Examples: The Babysitter, Emelie, The Visit
Clearly, horror flicks serve up a lot of variations on the "Don't ever let your kids out of your sight" theme. The name of the game is figuring out what the audience is anxious about, and then jabbing at that emotionally sensitive spot over and over with a knitting needle. Thus this trope. Their teachers? They will kill your kid. Their babysitter? They'll stab your kid and eat all your Fudgsicles. Even their grandparents who usually can't remember where their glasses and/or teeth are have an elaborate murder plot all drawn up.
Also, in most of these "Whoops, we left the kids with a monster" setups, the horrible, selfish parents are off on vacation, a fancy dinner, or, gasp, getting it on. Y'know, doing something fun. The message? No more having a good time, or you'll return home to find your house surrounded by police cruisers.
Examples: The Shining, The Babadook, Mom And Dad
Every soon-to-be parent has those moments of doubt. "What if I just don't like my child?" It's a mostly baseless fear, as, barring some trauma, you're probably going to think you've got the best goddamn kid in the world. But still ... what if? And the hand-wringing doesn't end once the kid is born, as every flash of frustration, anger, or resentment is accompanied by a gut punch of guilt.

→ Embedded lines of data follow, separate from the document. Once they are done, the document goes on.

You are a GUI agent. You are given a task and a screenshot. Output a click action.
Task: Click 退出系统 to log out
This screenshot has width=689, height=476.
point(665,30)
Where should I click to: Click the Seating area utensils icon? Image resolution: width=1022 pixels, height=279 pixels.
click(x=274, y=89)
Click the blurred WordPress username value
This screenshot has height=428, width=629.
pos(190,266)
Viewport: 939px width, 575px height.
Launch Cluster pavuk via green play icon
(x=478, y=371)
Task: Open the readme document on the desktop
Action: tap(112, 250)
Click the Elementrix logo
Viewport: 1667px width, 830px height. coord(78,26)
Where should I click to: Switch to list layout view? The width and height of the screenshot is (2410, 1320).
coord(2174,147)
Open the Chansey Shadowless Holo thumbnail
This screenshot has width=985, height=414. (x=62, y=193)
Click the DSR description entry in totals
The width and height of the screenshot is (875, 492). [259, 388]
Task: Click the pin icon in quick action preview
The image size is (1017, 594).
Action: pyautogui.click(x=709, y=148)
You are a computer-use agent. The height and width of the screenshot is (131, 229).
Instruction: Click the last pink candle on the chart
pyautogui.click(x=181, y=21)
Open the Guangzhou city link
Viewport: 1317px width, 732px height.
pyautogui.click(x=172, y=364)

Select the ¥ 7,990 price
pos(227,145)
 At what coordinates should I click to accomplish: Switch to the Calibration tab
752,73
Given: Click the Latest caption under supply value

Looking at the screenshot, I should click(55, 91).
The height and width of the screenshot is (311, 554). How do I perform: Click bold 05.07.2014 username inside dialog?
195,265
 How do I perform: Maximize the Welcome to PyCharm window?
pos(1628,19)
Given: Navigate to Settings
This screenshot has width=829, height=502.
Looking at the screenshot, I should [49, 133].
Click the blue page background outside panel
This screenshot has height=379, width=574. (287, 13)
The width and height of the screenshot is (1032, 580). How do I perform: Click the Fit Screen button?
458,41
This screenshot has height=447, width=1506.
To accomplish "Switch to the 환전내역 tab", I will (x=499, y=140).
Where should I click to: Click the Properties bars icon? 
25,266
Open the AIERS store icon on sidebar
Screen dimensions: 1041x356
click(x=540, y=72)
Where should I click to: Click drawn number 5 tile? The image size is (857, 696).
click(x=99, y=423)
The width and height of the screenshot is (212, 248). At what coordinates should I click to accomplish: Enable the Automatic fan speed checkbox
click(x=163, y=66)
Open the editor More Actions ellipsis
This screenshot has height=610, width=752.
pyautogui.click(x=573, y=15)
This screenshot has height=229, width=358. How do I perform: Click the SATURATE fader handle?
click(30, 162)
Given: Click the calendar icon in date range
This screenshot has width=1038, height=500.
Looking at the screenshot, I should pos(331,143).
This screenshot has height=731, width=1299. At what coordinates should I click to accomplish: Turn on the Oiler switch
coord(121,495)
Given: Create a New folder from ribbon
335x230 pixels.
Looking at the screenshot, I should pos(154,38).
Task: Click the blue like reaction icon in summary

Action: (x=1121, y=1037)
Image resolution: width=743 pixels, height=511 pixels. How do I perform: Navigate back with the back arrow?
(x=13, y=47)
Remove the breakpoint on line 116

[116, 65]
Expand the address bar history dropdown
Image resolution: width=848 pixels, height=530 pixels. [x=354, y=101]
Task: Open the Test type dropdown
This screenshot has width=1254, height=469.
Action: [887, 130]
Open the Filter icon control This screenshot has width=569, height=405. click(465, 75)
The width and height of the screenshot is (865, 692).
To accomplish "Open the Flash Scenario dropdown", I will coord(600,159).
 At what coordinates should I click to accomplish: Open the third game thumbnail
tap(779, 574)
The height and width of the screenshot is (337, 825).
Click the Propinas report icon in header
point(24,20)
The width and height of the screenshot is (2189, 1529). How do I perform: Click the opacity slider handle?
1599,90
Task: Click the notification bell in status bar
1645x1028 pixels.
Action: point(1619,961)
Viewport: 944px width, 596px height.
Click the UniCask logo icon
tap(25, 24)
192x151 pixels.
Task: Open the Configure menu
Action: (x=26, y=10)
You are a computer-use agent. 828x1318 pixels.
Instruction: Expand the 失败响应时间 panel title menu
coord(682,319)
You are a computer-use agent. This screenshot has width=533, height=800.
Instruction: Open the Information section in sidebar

Of course, this kind of parental guilt is easy pickings for scary movies. The Shining is about a guy being stuck on an endless ski lodge vacation with his wife and son and realizing, to his horror, that he finds both of them really ax-to-the-face irritating. The Babadook takes all the exhaustion, frustration, and bottled resentment many moms feel and physically manifests it as an evil Muppet.
Best-case scenario in these kind of movies, you bury your resentment somewhere deep and dark (the mom from The Babadook literally banishes hers to the basement), and just hope it doesn't break free someday. Hey, at least it's better than freezing to death in a hedge maze.
Examples: Children Of The Corn, Sinister, Insidious, Pet Sematary
Let's say you manage to keep your offspring from being killed by a freak accident, the babysitter, their own stupidity, or, uh, you. Are you in the clear? Of course, you aren't. Horror movies aren't just about browbeating parents; they also want drive home that kids are little bundles of inscrutable horror. As soon as they aren't being threatened by the boogeyman, the little shits are planning to go Village Of The Damned on your ass. Why? No reason. They're kids, who knows what the hell they're thinking?
There's no winning -- not for parents in horror movies, or certainly not for us real-life ones looking for some dumb scares without a side helping of anxiety. Thank goodness we still have shark movies. Nothing to worry parents in them! Well, except for those teenage skinny-dippers not obeying beach safety protocols. Uh, how about giant monster movies? Hmmm, I wonder what King Kong's mother thought when he went off to New York alone? Damn it.